● DIRECTION
Answer these questions from the mailing-list message on noise shaping below:
1. For what bit depth do noise shaping and dithering make sense?
2. What example is given of converting a signal to 16 bit digital?
3. In its simplest form, how much worse does dithering make the S/N ratio?

Re: [LAD] Does noiseshaping affect quantisation noise?

From: Philipp Überbacher <hollunder@email-addr-hidden>
Date: Tue Jun 08 2010 - 09:53:43 EEST

Excerpts from fons's message of 2010-06-07 23:10:27 +0200:
> On Mon, Jun 07, 2010 at 10:41:07PM +0200, Philipp wrote:
>
> > This is probably a stupid question.
>
> Not stupid, but maybe worded in a way that makes
> answering it quite impossible.

You managed anyway, thanks ;)

> > My guess is that quantisation noise is only something present between
> > the input signal and its digital representation, and hence no change of
> > the digital representations can do anything about it.
>
> Noise shaping and dithering make sense only for 16 bit
> or lower.
>
> For input (A/D conversion), if your converter is only 16 bit
> then very probably the analog part isn't really high quality,
> so even in that case analog noise will probably dominate any
> quantisation noise, making the latter irrelevant. If your A/D
> converter is 24 bit, then analog noise will always dominate,
> so again quantisation noise is irrelevant.
>
> The only case that remains is when a digital signal is converted
> to analog using a 16 bit D/A, or converted to 16 bit digital, e.g.
> for CD.
>
> The purpose of dithering in that case is to convert systematic
> quantisation errors (i.e. errors that would be correlated with
> the signal, and therefore appear as distortion and not as noise)
> to noise. In its simplest form this is done by adding noise,
> resulting in a S/N ration that would be 3 dB worse than without
> dithering. This completely removes any correlation between signal
> and error.

● INFORMATION PROVIDED
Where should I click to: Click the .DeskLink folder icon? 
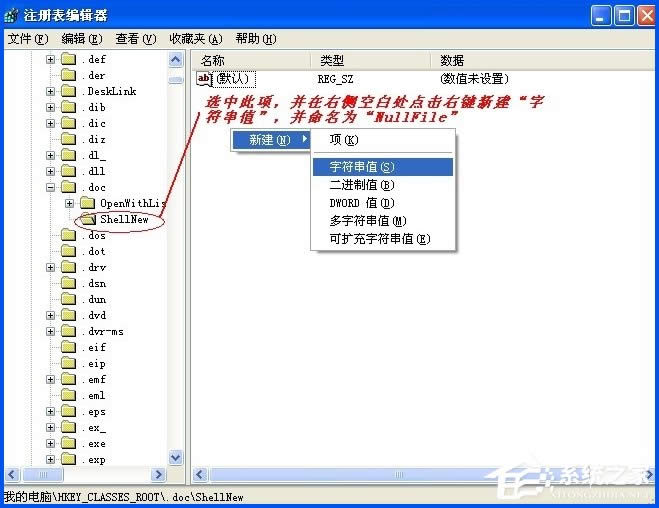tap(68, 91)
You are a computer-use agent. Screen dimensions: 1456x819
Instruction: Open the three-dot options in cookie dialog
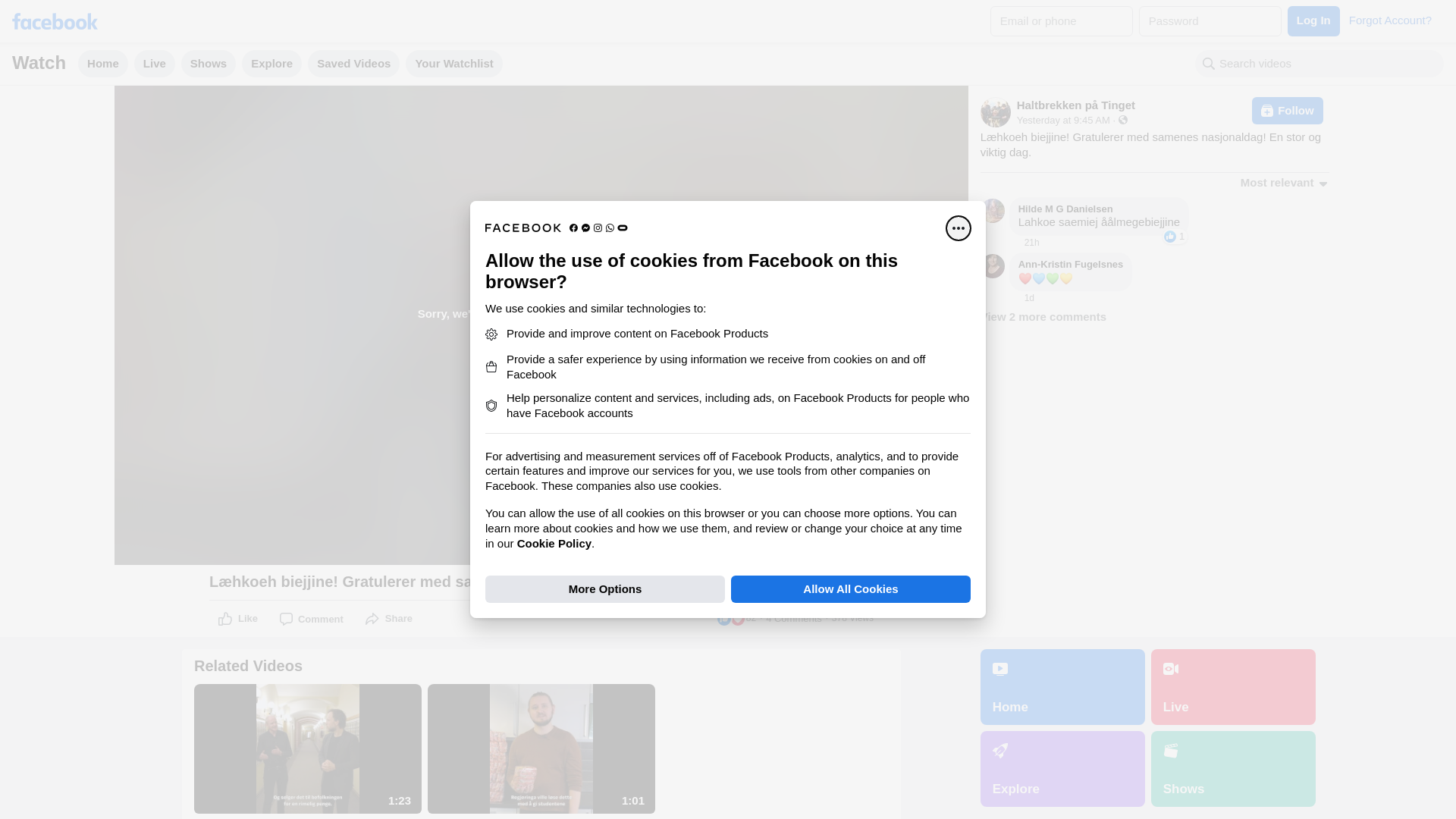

● RESPONSE TO THE EXERCISE
1. 16 bit or lower.
2. CD.
3. 3 dB worse than without dithering.